The Society was made up of enthusiasts for 18th century Grand Tours, and was known for its interchange of appreciating classical culture and aesthetics (reflected in its motto ‘Grecian taste and Roman Spirit’) , sociability, elite masculinity, amateur archaeology - and bawdy conversation. (These days, the conversation is reportedly more tame.)
Horace Walpole famously provided a rather more cynical description, in a letter to Horace Mann on 17 April 1743:
“a club, for which the nominal qualification is having been in Italy, and the real one being drunk; the two chiefs are Lord Middlesex and Sir Francis Dashwood, who were seldom sober the whole time they were in Italy.”
At the outset, it made annual donations to the British Schools in Athens, Rome and Ankara - a tradition it continues to this day, along with annual donations to the British Museum and the Royal Academy. The Society has also funded archaeological expeditions in the past, with the first being to the Ionian coast of Asia Minor in 1764. They also published extensively around their expeditions, and Jason M. Kelly notes, “the Society of Dilettanti remained British leaders in the field of classical archaeology for some time.”
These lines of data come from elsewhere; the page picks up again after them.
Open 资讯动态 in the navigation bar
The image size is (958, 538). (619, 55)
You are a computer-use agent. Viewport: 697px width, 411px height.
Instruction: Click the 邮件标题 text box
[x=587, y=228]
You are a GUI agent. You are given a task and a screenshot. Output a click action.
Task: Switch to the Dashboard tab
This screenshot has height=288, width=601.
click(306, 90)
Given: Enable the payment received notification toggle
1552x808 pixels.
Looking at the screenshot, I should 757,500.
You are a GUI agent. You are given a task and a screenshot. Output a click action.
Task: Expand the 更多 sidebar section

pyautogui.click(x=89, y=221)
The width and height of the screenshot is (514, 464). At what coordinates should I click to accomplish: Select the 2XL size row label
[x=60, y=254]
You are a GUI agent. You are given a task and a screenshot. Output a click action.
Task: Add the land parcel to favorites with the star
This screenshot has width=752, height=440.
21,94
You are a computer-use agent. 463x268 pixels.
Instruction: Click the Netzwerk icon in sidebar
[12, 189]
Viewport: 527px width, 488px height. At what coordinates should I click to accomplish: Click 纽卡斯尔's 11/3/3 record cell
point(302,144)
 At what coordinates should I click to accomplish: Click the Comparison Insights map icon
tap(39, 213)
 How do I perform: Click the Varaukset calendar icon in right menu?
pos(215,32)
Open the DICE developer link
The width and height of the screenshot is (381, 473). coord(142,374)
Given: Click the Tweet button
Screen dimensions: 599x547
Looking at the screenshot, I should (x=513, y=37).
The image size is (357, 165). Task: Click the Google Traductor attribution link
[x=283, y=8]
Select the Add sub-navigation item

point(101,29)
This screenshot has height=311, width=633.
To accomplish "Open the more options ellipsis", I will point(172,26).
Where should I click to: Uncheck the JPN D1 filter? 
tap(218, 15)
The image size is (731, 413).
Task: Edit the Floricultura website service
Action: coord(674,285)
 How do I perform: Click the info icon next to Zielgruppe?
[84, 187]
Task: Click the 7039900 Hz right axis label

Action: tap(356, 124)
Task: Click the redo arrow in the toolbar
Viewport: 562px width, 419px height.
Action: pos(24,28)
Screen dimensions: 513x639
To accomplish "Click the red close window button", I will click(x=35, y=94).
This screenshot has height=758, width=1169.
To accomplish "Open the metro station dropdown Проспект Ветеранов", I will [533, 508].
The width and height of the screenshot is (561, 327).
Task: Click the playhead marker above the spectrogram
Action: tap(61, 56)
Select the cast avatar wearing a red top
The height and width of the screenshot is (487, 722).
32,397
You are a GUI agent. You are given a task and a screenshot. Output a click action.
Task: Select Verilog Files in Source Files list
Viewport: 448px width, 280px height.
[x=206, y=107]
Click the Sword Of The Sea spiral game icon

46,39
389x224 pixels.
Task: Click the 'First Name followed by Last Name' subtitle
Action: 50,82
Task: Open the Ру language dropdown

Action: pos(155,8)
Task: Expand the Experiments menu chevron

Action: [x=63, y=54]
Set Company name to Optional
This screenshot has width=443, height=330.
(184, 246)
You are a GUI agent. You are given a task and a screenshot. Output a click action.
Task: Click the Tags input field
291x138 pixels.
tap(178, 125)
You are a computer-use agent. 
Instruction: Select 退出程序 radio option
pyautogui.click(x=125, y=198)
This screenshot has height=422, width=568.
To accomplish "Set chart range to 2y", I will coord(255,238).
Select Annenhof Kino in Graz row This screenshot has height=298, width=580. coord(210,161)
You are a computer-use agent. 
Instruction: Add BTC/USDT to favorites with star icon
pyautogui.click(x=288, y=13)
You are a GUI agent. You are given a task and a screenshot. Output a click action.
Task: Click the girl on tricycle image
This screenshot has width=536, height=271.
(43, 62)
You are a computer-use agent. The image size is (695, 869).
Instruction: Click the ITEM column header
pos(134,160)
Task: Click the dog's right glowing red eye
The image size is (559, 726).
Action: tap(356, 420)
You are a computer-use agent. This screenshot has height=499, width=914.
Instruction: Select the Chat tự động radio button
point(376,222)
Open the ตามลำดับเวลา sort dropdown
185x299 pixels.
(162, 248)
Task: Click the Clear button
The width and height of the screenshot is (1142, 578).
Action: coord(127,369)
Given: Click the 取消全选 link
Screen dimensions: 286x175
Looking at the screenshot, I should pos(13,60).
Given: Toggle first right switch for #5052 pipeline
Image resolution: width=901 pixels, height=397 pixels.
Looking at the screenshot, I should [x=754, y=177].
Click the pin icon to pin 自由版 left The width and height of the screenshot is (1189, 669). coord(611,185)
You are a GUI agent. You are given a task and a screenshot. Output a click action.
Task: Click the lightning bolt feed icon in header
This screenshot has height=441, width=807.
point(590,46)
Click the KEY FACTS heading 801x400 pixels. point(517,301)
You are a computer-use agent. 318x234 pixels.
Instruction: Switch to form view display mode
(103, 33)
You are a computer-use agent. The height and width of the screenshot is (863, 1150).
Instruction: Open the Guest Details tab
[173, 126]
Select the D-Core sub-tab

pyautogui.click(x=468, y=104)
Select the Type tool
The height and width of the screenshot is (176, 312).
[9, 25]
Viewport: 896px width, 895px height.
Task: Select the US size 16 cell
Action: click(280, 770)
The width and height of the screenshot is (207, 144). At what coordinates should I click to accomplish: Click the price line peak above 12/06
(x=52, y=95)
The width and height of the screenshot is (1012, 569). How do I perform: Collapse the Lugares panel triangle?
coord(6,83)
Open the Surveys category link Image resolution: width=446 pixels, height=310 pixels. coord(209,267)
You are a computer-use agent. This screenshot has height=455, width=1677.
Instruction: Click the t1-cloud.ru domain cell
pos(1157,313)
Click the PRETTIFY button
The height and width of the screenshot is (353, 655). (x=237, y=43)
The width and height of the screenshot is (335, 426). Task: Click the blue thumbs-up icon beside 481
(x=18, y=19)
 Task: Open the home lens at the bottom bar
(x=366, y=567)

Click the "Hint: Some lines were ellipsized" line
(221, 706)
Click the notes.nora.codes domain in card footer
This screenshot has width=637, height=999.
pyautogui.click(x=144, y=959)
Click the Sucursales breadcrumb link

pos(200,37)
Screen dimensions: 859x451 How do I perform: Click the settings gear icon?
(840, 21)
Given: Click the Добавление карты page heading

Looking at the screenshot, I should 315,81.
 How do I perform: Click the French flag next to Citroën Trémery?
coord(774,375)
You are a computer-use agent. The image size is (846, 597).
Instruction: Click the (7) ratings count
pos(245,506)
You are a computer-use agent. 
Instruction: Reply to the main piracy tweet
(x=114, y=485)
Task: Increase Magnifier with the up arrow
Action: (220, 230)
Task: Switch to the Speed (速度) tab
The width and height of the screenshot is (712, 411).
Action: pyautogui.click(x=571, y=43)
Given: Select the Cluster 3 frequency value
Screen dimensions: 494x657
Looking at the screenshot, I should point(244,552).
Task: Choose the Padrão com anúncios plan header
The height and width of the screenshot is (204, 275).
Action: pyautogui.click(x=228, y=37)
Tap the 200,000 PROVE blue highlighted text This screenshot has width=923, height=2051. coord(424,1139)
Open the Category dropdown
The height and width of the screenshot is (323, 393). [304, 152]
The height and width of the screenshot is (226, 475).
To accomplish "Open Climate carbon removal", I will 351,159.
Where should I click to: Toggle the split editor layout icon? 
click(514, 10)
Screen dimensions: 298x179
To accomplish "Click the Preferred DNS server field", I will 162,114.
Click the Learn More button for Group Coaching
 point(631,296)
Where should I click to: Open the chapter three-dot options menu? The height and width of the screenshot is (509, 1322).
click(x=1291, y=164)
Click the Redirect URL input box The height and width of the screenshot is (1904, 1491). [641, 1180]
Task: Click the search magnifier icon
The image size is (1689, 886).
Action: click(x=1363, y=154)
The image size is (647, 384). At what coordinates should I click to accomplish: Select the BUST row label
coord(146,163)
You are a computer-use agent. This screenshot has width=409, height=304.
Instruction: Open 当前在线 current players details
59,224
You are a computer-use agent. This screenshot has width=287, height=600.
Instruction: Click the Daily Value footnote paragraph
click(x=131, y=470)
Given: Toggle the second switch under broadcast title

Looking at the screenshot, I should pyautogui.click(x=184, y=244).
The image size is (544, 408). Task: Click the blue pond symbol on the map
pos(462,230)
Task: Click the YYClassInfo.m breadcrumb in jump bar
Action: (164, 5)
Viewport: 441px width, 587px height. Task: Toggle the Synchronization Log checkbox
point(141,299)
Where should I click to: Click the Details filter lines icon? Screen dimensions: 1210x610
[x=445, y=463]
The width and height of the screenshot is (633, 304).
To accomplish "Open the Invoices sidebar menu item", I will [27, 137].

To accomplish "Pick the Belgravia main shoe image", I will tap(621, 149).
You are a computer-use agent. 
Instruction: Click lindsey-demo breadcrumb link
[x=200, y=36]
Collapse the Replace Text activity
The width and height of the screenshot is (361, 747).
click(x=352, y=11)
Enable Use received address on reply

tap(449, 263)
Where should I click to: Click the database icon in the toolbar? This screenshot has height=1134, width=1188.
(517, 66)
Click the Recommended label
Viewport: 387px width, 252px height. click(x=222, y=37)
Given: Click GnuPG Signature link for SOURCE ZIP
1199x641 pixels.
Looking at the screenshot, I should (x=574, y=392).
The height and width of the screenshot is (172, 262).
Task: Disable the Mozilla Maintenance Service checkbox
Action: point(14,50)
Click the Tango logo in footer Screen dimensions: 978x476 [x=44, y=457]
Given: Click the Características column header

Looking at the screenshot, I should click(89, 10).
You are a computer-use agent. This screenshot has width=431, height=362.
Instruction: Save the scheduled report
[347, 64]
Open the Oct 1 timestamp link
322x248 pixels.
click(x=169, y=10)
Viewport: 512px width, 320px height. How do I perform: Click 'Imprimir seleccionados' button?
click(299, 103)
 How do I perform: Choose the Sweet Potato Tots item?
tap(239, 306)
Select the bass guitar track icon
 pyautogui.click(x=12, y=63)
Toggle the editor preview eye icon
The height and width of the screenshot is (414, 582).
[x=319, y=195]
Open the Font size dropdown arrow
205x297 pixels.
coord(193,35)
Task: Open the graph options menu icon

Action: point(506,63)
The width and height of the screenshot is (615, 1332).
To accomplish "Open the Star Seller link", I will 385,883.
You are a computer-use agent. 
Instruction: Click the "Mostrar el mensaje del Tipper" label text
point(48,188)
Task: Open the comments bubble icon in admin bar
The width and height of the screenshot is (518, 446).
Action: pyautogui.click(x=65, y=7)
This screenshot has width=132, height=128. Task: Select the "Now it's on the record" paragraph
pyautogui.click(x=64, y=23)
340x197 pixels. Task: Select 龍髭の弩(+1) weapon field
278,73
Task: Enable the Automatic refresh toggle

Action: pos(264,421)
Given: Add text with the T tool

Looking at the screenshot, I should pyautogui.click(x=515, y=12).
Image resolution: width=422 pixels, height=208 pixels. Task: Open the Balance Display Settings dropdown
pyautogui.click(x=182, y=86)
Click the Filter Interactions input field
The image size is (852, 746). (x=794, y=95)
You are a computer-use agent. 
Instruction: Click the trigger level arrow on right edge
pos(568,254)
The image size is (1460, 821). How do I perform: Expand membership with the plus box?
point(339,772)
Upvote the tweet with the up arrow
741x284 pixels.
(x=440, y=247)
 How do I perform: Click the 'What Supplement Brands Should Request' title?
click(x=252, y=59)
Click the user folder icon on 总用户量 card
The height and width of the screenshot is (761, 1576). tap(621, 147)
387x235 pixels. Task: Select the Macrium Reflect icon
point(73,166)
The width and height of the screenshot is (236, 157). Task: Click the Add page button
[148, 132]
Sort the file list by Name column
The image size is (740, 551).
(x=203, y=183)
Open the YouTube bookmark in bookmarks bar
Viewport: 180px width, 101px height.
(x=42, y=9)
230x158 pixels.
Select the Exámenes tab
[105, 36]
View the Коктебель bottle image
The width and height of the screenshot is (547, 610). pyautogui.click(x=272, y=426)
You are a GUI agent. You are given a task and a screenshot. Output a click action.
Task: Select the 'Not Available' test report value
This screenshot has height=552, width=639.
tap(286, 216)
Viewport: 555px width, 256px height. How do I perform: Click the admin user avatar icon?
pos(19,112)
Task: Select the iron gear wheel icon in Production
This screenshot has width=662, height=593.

The Society met as a dining society in various venues for its first two centuries. From around 1757 until 1800, the Dilettanti met in a back room of the Star & Garter tavern on Pall Mall.
The collection of individual paintings of Dilettanti members by George Knapton, on display in Brooks’s since the 1970s. (Picture credit: Bruce Redford, Dilettanti: The Antic and the Antique in 18th-Century England (Los Angeles: J. Paul Getty Museum, 2008), endpapers.)
The Society of Dilettanti’s tradition of paintings
From its earliest days, the Society had a commitment to painting, and on 4th January 1741, it passed the following rule:
“That every member of the Society do make a present of his Picture in Oil Colours done by Mr. Geo Knapton, a member, to be hung in the Room where the said Society meets.”
George Knapton remained the Society’s painter until 1761, and it has retained an official painter (with the exception of the years 1925-53, when it could not agree on the appointment), with officeholders including Sir Thomas Lawrence, John Singer Sargent and David Hockney. Knapton’s original member portraits now line the library of Brooks’s.
To encourage members to have their portraits painted by the Society’s Painter, a system was instituted from 1745, of paying “Face Money” - an annual fine for every member who had not yet funded and donated an oil painting of themselves.
Reynolds’ group paintings
From 1769-92, the Society’s Painter was Sir Joshua Reynolds, already one of the foremost portrait painters of his day, as well as the founder and first President of the Royal Academy of Arts.
With the Society of Dilettanti ensconced in a back room of the Thatched House Tavern, Reynolds developed the idea of two large, complementary group paintings of members, each to hang over a mantelpiece at opposite ends of the room, and to serve as conversation pieces, and to provide atmosphere for meetings.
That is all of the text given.